● **出典文書**:
一輪のいのちに出会うとき
〜完全無農薬の薔薇が手にはいったら~
薔薇風呂のすすめ〜
とも治療室では、長年にわたり植物のちからを研究し、東洋医学と植物療法を結び合わせた臨床をおこなっています。
そのなかでも**薔薇(ばら)**は、特別な存在。華やかで、繊細で、香り高い。そしてその背景には、たゆまぬ手間といのちへの深い畏敬が欠かせません。
化学肥料も農薬も使わずに
薔薇栽培は「無農薬は無理」とよく言われます。確かに虫や病気が多い。だけど、その「常識」を念頭に置きながらも、ひたすら無骨に手探りで、ともかく精いっぱいの愛情、畏敬、そして、雨に風に、自然の営みに 耳を澄ませて、の、オーガニックな薔薇を追求しています。
育てるか、無農薬薔薇愛好家に分けていただくか、無農薬薔薇農家さんからいただくか。いずれにせよ今年もまた奇跡のように咲いてくれた薔薇たち…
昨今の気象変動を思うと、毎年、「これが最後かもしれない」と頭をよぎるのです。
今この時 切ないくらいに美しく花開く薔薇に触れるたび、いのちとは何かを問われているようなしんとした思いに包まれます。
■ 一輪一輪が、まったく違う
そして気づいたのです。
ていねいに、花と向き合うと、不思議なことに、どれひとつとして同じ花はないのです。香り、たたずまい、花びらの色、葉の枝の伸び方…
一輪一輪が、かけがえのない個性をもって咲いている。
まるで、「あなたも唯一無二。あなたは、あなたのままでいい」と教えてくれるかのようです。
一生に一度は体験してほしい「薔薇風呂」
オーガニックな薔薇が手にはいったら…使い道は多彩です。
ジャム、ハーブティー、薔薇ソルト、薔薇シュガーなど… はちみつともよく合います。
けれど、もっとも贅沢で、もっとも深く五感に届く使い方として、一生に一度は体験してほしい。それが、「薔薇風呂」。
◇ 静けさと光をしつらえて
光は控えめに。
キャンドルの炎や、隣の部屋からもれる柔らかな光が、感覚をやさしくひらいてくれます。
薔薇は一輪。花の首だけを、器にそっと入れて、お風呂場へ。
ご自身のからだを湯に沈めたら、その器をお湯に浮かべましょう。
香りを楽しみ 花を眺めたあと、そっと花びらをはずして、湯船に浮かべてください。

● **担当課題 1**: 薔薇風呂についての文章によると、とも治療室は臨床でどの二つを結び合わせていますか。
● **担当課題 2**: 薔薇風呂についての文章を、最後の文に続けて書き継いでください。

● **抽出項目**:

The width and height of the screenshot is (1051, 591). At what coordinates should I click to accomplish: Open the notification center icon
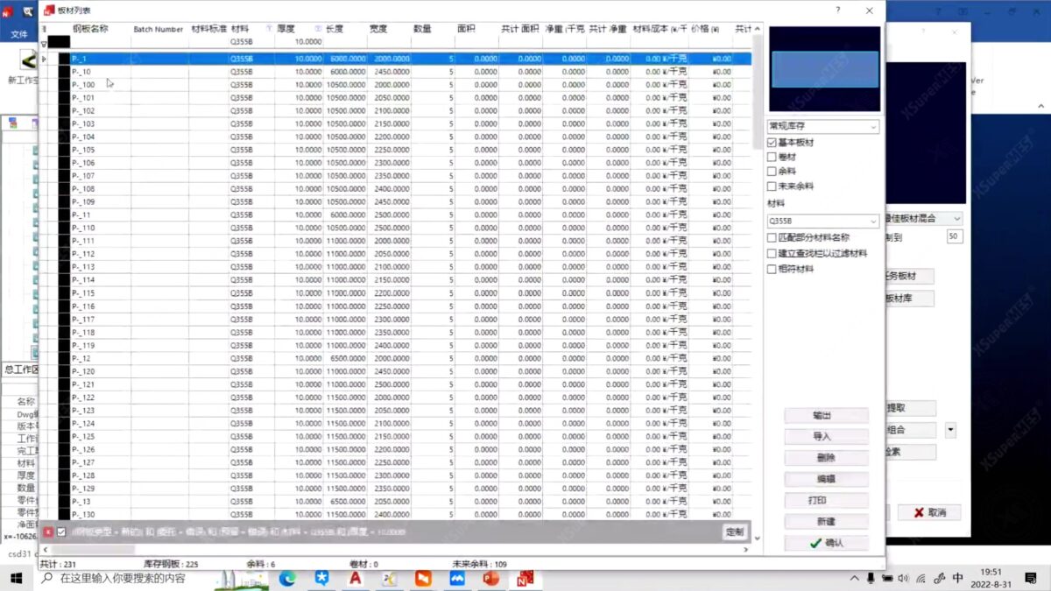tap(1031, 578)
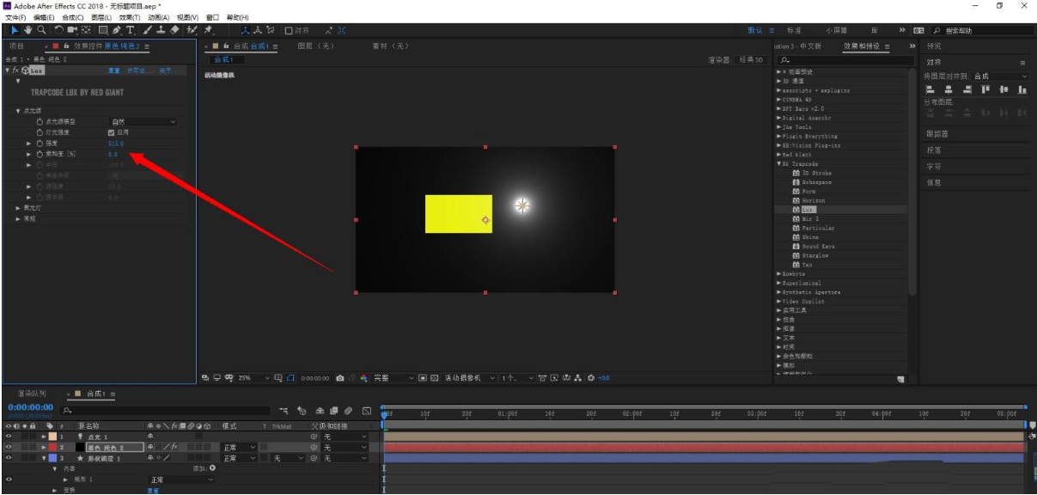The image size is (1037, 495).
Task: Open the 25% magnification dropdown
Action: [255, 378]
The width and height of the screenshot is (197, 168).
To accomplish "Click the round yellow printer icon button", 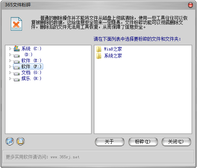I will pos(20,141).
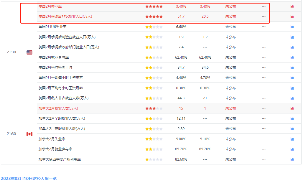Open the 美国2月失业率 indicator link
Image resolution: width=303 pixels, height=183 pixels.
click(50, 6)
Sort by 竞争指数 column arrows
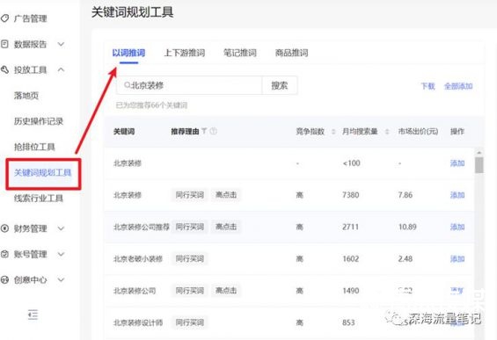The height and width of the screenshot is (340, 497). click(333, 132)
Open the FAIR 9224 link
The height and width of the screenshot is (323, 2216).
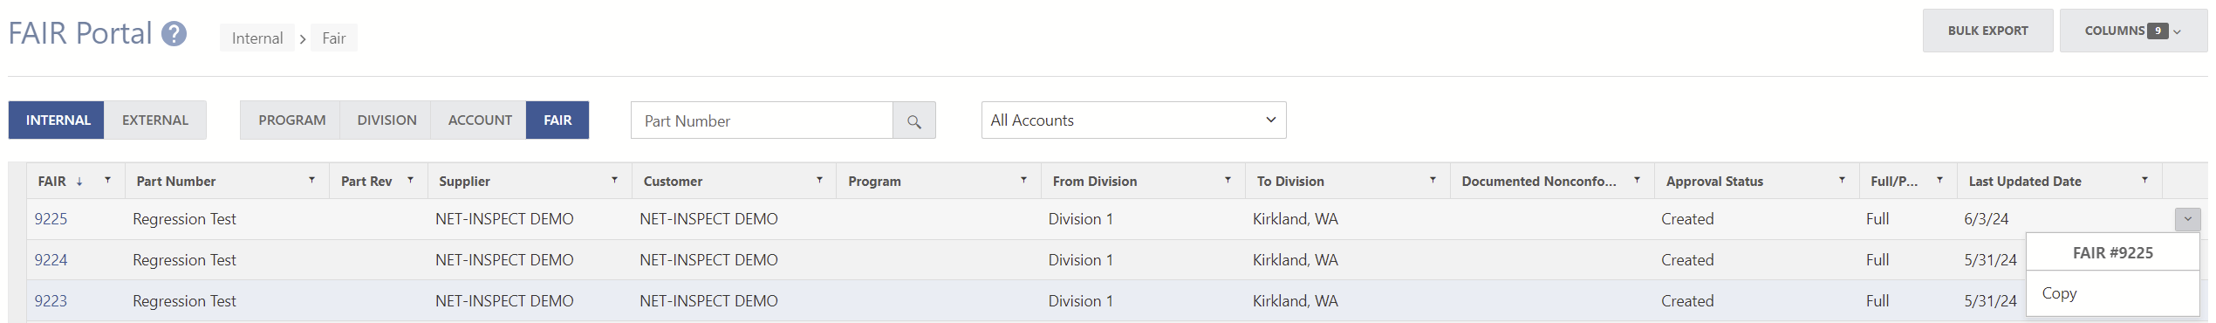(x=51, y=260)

---

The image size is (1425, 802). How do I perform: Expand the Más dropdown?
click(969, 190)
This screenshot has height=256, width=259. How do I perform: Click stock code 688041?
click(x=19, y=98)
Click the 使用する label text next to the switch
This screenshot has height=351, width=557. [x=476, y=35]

● **記述回答 1**: 東洋医学と植物療法です。

● **記述回答 2**:
めしべ・おしべは使わず器に残します。
よかったら、花びらを一枚、口に含んでみてください。みずみずしさ、ほんのりとした苦味、香りとは異なる「味」という感覚。
香り、味、色、手触り、肌触り、花の存在を感じるひとときが、深い静けさとともに、こころとからだを包み込んでくれるはずです。
心身すべてで薔薇のいのちを受け取る、一期一会の時間です。
◇ 五感で出会ういのち
湯のなかであたたまった花びらから、柔らかく繊細な香りがたちのぼります。
少し元気のなかった花びらでさえ、お湯のなかでふっくらとよみがえるようです。ときとともに、成分がゆっくりと湯に溶け出し、花びらは静かに 少ししおれてゆきます。
その変化は「いのち」の時間そのもの。
香料のような強い香りではないけれど、確かにこころとからだにふかく届いていきます。肌に触れる感触、色の移ろい、すべてがいのちの響きです。
最後は、しっかりお水を
お風呂のあと、花びらを回収すれば、お湯は意外ときれいなまま。洗濯に使えるくらいです。
湯上がりにはたっぷりと肌にも体の中にも水分補給をして、冷えないように。
できれば、やわらかなタオルケットなどにくるまって、ゆっくり ひととき、余韻を味わってください。
薔薇の花は、その一輪が その存在すべて、ありのままを差し出してくれます。
どうぞ、自然のいのちと、ご自分のいのちを、薔薇と
やさしく、深く、出会わせてあげてください。
河合から薔薇を受け取った方はどうだったかぜひ聞かせてくださいね。